▸ Task to carry out: Please copy out the entries word for word, starting with the line that contains "At what (x,y)" and going on through the line that contains "coordinates (679, 104).", with both of those lines included.

▸ Given records:
◆ ◆ ◆
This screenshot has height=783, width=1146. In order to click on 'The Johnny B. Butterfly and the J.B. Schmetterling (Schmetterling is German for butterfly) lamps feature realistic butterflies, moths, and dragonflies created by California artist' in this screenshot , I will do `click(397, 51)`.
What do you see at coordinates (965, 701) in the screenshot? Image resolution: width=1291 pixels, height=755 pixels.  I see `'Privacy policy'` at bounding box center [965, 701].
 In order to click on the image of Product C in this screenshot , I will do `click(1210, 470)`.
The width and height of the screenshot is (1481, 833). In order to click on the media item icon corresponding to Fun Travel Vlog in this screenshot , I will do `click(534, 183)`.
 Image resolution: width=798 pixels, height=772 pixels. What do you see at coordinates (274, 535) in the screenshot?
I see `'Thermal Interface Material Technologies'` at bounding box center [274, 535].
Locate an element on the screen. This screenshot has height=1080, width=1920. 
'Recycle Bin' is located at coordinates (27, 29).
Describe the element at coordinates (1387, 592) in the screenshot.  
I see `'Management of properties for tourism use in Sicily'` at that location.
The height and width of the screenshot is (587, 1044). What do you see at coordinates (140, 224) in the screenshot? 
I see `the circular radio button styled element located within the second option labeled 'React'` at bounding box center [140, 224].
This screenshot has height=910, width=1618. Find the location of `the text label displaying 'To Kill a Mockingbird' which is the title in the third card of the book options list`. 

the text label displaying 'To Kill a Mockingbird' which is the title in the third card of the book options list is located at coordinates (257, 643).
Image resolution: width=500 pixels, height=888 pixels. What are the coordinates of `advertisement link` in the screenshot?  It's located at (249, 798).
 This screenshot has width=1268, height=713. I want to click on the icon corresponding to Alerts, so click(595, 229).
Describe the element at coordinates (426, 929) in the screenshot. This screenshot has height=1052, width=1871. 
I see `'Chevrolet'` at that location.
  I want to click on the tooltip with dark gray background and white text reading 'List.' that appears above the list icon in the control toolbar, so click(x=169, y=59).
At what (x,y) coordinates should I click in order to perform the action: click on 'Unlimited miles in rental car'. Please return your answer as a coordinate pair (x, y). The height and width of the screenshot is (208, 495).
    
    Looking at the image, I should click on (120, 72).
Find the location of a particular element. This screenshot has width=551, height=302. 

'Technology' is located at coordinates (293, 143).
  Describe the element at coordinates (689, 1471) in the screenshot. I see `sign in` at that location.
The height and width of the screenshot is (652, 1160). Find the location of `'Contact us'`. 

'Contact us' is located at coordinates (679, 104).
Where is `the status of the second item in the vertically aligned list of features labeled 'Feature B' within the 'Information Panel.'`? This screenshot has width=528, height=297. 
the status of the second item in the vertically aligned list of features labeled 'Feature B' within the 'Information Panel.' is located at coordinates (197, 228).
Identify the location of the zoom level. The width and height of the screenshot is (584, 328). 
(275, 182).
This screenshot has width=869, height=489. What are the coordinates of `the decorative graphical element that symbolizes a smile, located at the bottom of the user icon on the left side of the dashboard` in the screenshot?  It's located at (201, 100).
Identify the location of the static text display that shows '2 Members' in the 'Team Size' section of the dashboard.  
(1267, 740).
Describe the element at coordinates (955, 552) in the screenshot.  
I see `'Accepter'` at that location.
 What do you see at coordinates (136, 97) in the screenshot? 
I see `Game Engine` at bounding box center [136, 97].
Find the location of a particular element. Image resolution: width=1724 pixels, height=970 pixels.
◆ ◆ ◆
▸ Result for this exercise:
At what (x,y) coordinates should I click in order to perform the action: click on 'Unlimited miles in rental car'. Please return your answer as a coordinate pair (x, y). The height and width of the screenshot is (208, 495).
    
    Looking at the image, I should click on (120, 72).
Find the location of a particular element. This screenshot has width=551, height=302. 

'Technology' is located at coordinates (293, 143).
  Describe the element at coordinates (689, 1471) in the screenshot. I see `sign in` at that location.
The height and width of the screenshot is (652, 1160). Find the location of `'Contact us'`. 

'Contact us' is located at coordinates (679, 104).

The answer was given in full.